Le marché rappelle 1999 et certains préfèrent les « Compounders »

Cette fois, c’est différent parce que cette fois-ci moins de gens disent que c’est différent: de plus en plus d’investisseurs, en particulier les plus gros, ont exprimé un optimisme prudent au cours des derniers mois. En effet, le marché haussier qui a débuté au milieu de 2009 après la grande récession qui a mis Lehman Brothers et d’autres à terre est sur le point de battre le record de durée de son homologue des années 90.

Par conséquent, « même si les expansions ne meurent pas de vieillesse, nous sommes presque (depuis) 10 ans dans un cycle de croissance qui finira par se terminer », souligne Lazard Asset Management (LAM) dans son rapport sur les actions américaines pour 2019. Bien que « les actions (restent actuellement) plus attrayantes que la dette » et compte tenu du stade avancé de l’expansion économique, LAM « recommande d’améliorer la qualité des titres des portefeuilles en mettant l’accent sur les sociétés affichant un rendement élevé et durable du capital, des bilans solides et un cash flow organique robuste : des sociétés appelées Compounders. »

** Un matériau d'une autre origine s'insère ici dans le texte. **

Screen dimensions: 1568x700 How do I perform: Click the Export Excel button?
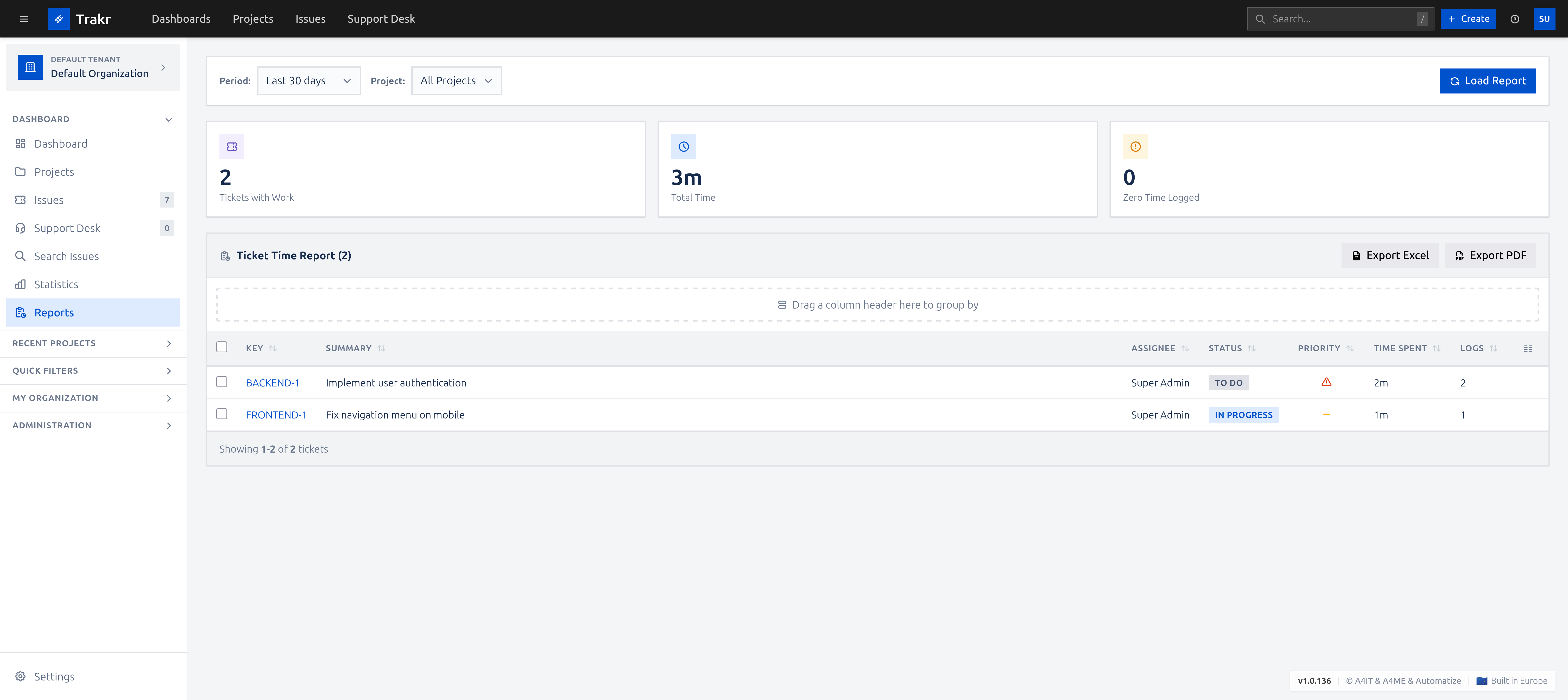[1390, 255]
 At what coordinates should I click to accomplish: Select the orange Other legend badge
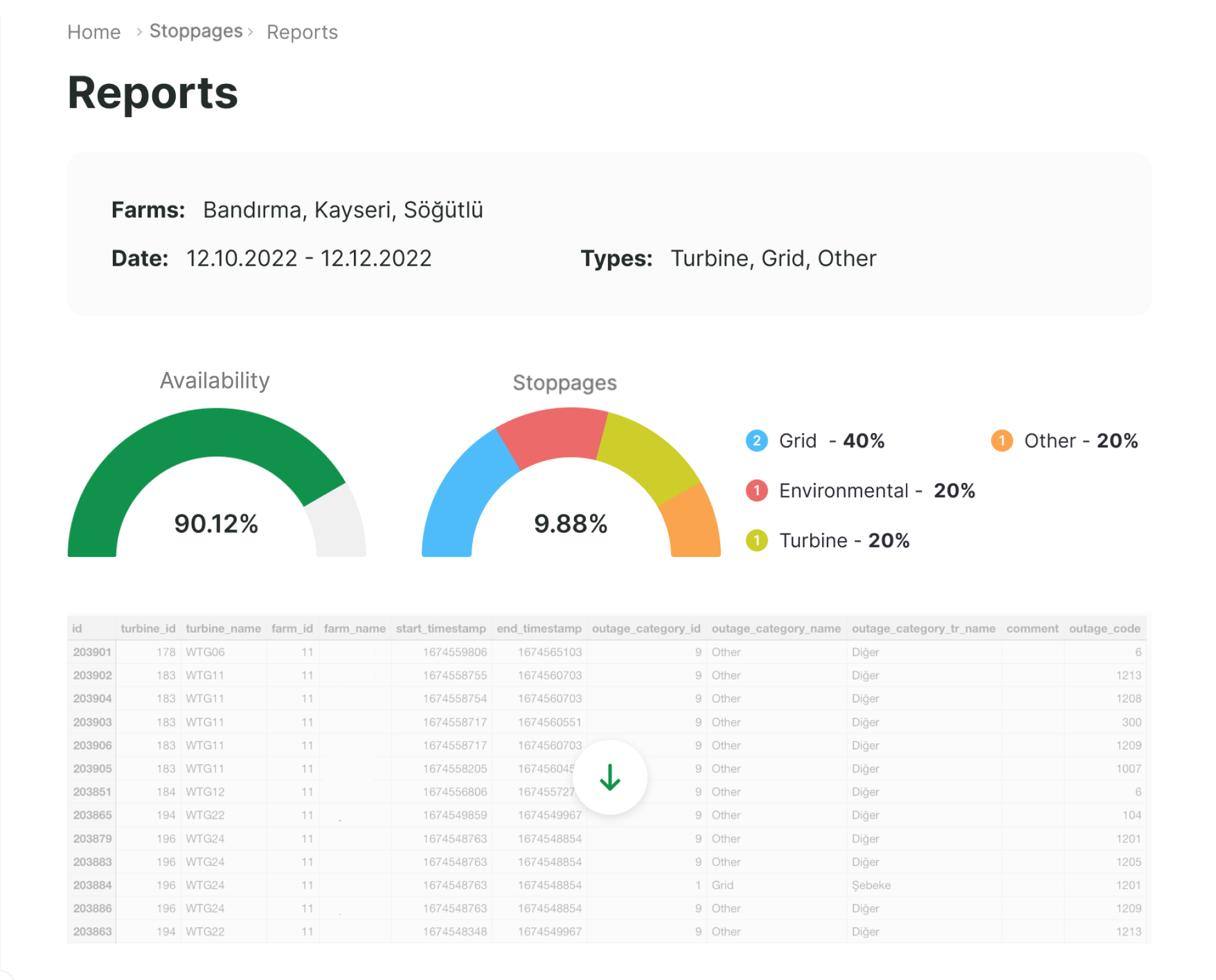1003,440
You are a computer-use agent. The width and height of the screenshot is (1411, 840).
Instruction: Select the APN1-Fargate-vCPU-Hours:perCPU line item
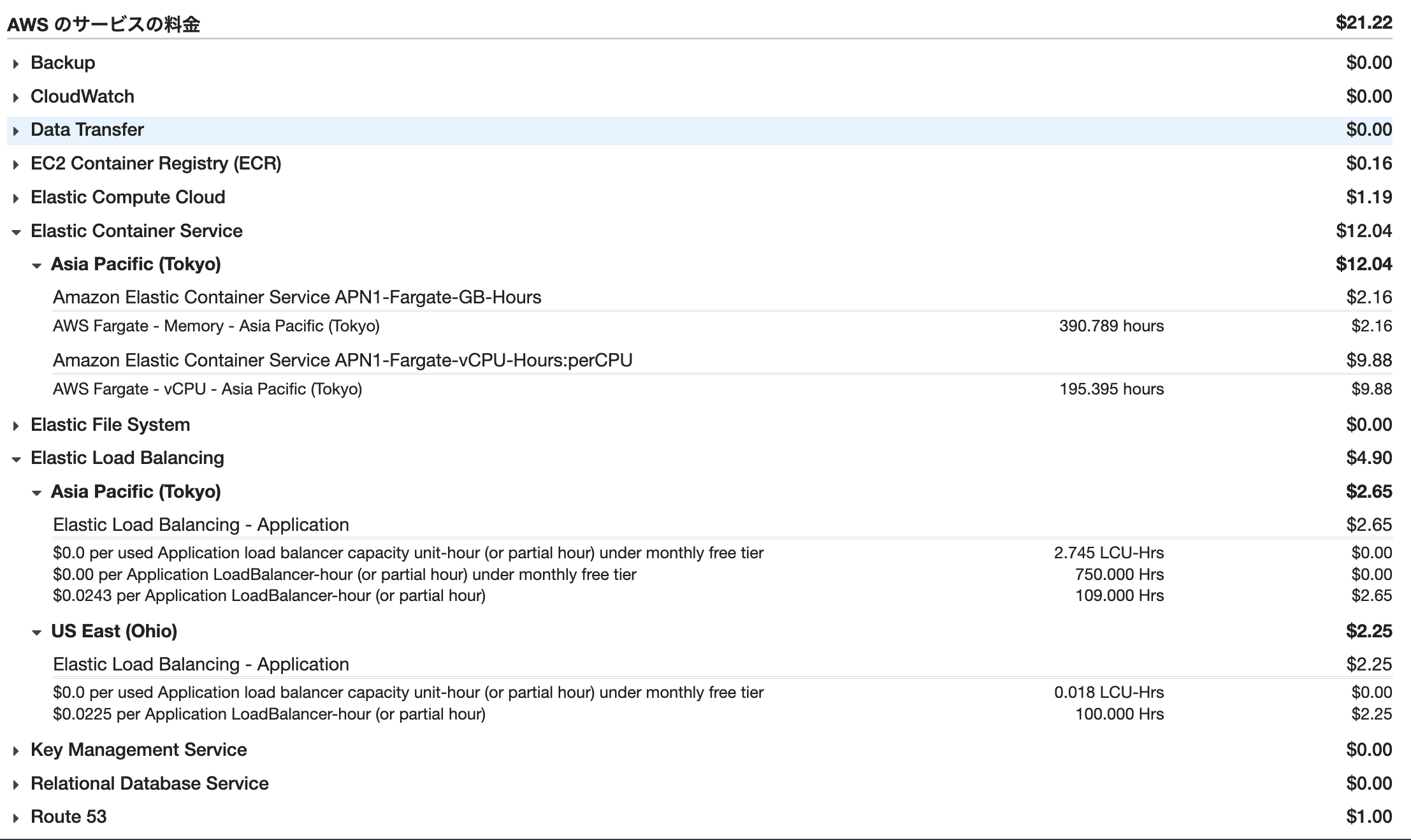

Morgan Stanley (MS) tient un point de vue similaire et son équipe a remarqué que « même les Backstreet Boys sont de retour », c’est pourquoi un « portefeuille de Compounders (est) un endroit raisonnable où se cacher. » Dans ce contexte, les investisseurs devraient donc privilégier les sociétés dotées d’un pouvoir de fixation des prix, de marques et de réseaux puissants, et capables de rester attractives lorsque les marchés connaissent des risques de dégradation et offrent un levier financier ou opérationnel limité.